Now we come to the dramatic scene in which Esther reveals her identity and makes her plea for her people before Xerxes. I’m guessing that by this time, most of her fears are gone, as Xerxes has by this point shown her great favor. Still, perhaps there was a little doubt in her heart whether he would side with Haman or with her.
It must have warmed her heart to see the concern Xerxes showed when she told him that she and her people were in great danger. Xerxes answered hotly,
Who is he? Where is he—the man who has dared to do such a thing? (7:5)
Haman must have been stunned to hear himself named, and in the next instant must have realized that Esther was a Jew. Xerxes made the same realization at the same time, and was so upset that he walked out of the room to clear his mind.

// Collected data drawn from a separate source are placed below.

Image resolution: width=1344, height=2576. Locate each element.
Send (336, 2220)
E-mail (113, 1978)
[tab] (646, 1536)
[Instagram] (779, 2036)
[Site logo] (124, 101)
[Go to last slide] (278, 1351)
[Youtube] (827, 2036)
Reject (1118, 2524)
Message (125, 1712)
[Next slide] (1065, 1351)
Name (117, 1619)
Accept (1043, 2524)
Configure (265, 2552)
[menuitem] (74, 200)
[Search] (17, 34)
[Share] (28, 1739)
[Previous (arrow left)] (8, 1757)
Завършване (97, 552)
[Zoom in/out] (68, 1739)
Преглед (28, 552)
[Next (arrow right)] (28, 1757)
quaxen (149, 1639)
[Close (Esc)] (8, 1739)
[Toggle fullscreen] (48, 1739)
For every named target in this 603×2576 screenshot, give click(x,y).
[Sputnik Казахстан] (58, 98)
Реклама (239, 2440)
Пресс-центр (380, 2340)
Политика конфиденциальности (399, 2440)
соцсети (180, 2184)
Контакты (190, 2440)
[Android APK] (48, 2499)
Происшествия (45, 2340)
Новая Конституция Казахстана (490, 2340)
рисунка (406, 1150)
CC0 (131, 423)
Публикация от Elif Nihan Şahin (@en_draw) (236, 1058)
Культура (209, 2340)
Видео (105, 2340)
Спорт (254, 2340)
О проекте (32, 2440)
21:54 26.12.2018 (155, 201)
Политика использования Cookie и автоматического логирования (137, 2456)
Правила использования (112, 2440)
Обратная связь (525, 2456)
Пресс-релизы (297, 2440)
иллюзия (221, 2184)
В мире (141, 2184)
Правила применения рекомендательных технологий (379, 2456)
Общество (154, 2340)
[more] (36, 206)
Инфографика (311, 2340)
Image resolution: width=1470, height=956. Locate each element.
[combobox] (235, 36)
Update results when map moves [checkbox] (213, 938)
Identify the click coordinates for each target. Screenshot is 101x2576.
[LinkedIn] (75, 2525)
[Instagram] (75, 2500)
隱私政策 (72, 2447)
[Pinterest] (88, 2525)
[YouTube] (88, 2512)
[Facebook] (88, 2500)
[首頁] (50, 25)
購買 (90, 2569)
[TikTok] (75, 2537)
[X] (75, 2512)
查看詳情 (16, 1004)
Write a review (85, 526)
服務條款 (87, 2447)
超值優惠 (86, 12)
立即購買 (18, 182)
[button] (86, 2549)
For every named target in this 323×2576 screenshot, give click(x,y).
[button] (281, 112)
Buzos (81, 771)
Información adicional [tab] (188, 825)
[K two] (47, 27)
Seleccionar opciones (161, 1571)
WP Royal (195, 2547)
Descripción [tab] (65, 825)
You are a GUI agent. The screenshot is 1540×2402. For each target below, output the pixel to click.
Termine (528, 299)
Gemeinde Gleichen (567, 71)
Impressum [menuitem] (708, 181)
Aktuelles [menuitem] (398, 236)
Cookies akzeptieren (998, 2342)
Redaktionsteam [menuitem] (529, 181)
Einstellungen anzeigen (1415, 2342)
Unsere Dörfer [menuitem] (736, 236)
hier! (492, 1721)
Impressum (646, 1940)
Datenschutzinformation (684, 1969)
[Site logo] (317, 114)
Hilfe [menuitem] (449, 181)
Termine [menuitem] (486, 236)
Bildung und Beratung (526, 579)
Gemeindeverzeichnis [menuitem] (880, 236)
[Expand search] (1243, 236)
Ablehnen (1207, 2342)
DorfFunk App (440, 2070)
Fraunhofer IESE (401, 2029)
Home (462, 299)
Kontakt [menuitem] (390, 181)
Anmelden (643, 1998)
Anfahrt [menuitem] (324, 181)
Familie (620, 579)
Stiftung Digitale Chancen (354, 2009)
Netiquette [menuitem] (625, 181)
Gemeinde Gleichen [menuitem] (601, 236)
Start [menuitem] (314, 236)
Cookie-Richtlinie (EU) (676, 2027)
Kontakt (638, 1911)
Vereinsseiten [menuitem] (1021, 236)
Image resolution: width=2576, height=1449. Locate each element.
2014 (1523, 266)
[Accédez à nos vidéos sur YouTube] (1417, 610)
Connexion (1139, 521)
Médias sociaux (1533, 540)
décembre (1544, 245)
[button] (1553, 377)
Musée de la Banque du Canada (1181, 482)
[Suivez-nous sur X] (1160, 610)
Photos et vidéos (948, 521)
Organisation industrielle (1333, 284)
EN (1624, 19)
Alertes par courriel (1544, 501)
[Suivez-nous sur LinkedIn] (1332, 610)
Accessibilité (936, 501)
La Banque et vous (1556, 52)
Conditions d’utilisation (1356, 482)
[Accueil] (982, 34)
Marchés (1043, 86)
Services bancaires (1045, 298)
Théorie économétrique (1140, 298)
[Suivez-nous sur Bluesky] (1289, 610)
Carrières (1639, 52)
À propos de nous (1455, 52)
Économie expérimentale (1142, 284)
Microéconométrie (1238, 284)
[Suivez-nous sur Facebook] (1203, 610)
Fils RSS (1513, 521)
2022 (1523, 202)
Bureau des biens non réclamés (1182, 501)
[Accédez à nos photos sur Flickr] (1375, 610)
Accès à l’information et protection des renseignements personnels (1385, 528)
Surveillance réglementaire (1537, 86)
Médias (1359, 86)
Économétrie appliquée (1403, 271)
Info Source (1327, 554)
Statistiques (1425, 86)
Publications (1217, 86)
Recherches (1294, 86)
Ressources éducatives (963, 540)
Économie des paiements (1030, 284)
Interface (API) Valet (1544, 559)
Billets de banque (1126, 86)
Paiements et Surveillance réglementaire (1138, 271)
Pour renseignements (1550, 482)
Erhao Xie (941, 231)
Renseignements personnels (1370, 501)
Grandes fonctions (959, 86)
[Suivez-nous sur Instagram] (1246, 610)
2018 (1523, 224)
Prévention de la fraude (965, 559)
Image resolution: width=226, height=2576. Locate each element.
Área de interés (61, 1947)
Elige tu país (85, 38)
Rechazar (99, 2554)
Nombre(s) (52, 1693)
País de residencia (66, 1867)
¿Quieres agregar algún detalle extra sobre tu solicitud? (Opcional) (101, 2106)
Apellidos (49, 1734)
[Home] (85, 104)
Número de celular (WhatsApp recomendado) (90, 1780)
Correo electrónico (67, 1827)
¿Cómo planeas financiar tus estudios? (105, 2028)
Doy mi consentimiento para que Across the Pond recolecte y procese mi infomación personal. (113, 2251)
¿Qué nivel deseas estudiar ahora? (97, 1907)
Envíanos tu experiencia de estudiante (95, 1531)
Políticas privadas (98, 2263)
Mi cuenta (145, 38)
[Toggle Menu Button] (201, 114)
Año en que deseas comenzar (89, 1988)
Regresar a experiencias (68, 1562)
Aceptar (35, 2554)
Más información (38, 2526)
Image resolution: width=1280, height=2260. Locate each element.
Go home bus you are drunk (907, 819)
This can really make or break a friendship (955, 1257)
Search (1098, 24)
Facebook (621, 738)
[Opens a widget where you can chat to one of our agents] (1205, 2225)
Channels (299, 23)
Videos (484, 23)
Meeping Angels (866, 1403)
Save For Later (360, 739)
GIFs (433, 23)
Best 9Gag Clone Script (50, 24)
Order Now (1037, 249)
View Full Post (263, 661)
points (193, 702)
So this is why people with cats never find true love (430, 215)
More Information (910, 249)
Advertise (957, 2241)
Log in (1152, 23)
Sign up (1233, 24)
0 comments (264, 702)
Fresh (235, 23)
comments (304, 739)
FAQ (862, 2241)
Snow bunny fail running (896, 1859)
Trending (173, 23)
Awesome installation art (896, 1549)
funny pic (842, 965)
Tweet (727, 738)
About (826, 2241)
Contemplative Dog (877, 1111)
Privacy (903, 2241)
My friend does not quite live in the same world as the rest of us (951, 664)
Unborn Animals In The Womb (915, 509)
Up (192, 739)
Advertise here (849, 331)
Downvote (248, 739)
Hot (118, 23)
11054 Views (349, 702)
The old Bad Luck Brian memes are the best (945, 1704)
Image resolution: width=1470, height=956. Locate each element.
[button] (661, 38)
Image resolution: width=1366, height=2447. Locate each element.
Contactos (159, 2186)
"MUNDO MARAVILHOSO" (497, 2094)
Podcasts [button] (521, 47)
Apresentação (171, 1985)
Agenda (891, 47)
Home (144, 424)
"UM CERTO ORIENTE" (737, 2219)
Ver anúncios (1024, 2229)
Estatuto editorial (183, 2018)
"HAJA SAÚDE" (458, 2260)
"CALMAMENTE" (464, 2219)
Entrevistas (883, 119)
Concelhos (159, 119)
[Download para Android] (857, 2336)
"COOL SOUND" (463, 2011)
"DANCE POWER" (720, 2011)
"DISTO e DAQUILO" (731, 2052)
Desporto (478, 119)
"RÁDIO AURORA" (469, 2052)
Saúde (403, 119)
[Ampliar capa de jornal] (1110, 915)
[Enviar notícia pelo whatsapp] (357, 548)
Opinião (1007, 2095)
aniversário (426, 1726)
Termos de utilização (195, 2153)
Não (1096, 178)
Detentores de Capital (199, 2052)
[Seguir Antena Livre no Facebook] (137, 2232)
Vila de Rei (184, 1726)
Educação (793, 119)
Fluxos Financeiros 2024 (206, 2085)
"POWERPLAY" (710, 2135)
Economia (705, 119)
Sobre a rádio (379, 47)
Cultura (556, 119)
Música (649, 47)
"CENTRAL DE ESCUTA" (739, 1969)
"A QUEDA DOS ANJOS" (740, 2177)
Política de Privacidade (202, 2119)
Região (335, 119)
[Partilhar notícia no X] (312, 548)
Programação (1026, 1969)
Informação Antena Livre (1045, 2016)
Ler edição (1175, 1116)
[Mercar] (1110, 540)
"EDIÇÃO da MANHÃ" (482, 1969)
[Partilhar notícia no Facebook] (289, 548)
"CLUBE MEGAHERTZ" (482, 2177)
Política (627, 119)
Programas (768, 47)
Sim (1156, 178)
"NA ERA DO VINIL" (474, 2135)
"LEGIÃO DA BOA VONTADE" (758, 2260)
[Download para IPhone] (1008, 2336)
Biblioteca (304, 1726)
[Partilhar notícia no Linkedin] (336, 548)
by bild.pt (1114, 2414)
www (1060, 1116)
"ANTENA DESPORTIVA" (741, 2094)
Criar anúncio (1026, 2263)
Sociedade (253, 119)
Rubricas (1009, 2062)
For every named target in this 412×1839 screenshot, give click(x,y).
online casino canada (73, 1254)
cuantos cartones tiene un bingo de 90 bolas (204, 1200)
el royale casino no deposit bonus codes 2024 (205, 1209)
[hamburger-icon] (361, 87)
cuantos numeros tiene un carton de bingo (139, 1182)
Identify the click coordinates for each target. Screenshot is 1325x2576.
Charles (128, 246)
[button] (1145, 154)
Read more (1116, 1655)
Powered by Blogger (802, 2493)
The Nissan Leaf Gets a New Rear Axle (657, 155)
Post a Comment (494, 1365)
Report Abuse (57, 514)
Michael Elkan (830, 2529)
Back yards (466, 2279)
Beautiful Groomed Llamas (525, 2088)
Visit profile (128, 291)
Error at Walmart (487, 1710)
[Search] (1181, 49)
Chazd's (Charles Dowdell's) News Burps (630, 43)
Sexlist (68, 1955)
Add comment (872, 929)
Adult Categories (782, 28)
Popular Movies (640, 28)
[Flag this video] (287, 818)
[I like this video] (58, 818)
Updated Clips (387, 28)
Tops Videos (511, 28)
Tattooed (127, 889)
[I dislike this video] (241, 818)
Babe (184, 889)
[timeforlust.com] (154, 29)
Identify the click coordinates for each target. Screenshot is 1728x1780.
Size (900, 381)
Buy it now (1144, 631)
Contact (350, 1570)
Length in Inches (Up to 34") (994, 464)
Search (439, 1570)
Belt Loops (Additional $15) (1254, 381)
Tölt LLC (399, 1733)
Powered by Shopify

Haman knew he was in deep trouble and so he went to Esther to plead for his life. Esther meanwhile, must have been terrified, thinking that Haman was coming to attack her, and it was at this point, that Xerxes came back into the room. And when he saw Haman near Esther (a serious breach of Persian protocol; no man was to ever come within 7 steps of the queen), and perhaps seeing a look of terror on her face, he immediately exclaimed,
Will he even molest the queen while she is with me in the house? (7:8)
One of Xerxes’ servants spoke up at that moment, telling the king about how Haman had built gallows to hang Mordecai, who had saved Xerxes’ life. At which point, Xerxes said, “Hang him on it.”
Esther then brought Mordecai before Xerxes and he made Mordecai prime minister in Haman’s place. Once again Esther pleaded for her people, and though Xerxes couldn’t repeal the law he had made (he was not above the law), nevertheless, he gave Mordecai and Esther the authority to at least nullify its effects.
Mordecai and Esther made a new law that said that the Jews had the right to defend themselves. Some people have interpreted this law to mean that the Jews also had the right to exterminate the women and children of those who tried to destroy them, but it likely means (as the NIV reflects) that the Jews could defend themselves against those who tried to attack them, their wives, and their children.
The right to take plunder was also probably added as an extra deterrent to those who would think about trying to attack the Jews. Despite this provision, it should be noted that none of the Jews actually did plunder their enemies.
Some people have also criticized the hanging of Haman’s sons. I should point out however, that they were actually killed while trying to destroy the Jews (9:5-10). Their dead bodies were then hung as an example to all those who would try the atrocities they had tried to commit.
What can we get from all this? Two things.
First, just as Xerxes rose up to defend his wife and her people, so God rises up to defend us. When the Enemy comes up against us to destroy us, God doesn’t leave us helpless. Instead he fights for us and he will cast down the enemy. Such is the great love God has for us.
Second, although Xerxes was on their side, the Jews still had to fight. In the same way, though God is on our side, we still have a spiritual battle to fight. Because of this, God calls us to arm ourselves with his armor (Ephesians 6:10-18).
So when we’re under spiritual attack, let us take heart. God is with us. So let us gird ourselves with his armor and fight the good fight of the faith (I Timothy 6:12), knowing that because of him, we have already won the victory.